Stated exercise:
Copy out the lines of the records starting at the one containing "Open the 部署 (Deploy) sidebar section" and ending at the one containing "[x=789, y=68]", both included, with no changes.

Stored data:
⁂

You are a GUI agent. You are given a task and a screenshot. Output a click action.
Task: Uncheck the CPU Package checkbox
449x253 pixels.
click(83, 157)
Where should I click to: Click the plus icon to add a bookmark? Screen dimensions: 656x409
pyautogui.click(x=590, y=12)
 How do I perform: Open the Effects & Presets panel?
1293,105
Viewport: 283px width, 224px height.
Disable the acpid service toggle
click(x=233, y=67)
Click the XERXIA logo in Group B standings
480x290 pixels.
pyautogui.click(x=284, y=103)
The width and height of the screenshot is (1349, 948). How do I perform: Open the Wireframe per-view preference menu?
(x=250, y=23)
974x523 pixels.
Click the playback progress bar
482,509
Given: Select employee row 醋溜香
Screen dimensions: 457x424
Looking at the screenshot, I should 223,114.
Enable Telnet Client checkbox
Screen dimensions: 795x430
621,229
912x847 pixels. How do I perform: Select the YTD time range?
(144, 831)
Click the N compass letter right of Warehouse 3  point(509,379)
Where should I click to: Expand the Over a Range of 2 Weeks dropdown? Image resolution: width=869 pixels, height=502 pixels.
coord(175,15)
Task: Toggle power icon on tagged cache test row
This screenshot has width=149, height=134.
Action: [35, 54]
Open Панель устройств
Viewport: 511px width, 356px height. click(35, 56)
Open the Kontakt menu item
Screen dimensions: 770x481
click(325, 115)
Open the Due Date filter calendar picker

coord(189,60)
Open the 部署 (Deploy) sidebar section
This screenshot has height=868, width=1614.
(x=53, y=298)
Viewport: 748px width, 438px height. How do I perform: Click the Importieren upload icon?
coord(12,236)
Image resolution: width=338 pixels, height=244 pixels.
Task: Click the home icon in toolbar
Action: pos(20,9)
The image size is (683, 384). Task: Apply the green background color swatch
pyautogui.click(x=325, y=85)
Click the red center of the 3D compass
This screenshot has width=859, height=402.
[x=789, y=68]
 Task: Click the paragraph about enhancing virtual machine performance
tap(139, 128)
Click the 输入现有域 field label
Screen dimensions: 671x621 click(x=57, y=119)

⁂

Task answer:
Open the 部署 (Deploy) sidebar section
This screenshot has height=868, width=1614.
(x=53, y=298)
Viewport: 748px width, 438px height. How do I perform: Click the Importieren upload icon?
coord(12,236)
Image resolution: width=338 pixels, height=244 pixels.
Task: Click the home icon in toolbar
Action: pos(20,9)
The image size is (683, 384). Task: Apply the green background color swatch
pyautogui.click(x=325, y=85)
Click the red center of the 3D compass
This screenshot has width=859, height=402.
[x=789, y=68]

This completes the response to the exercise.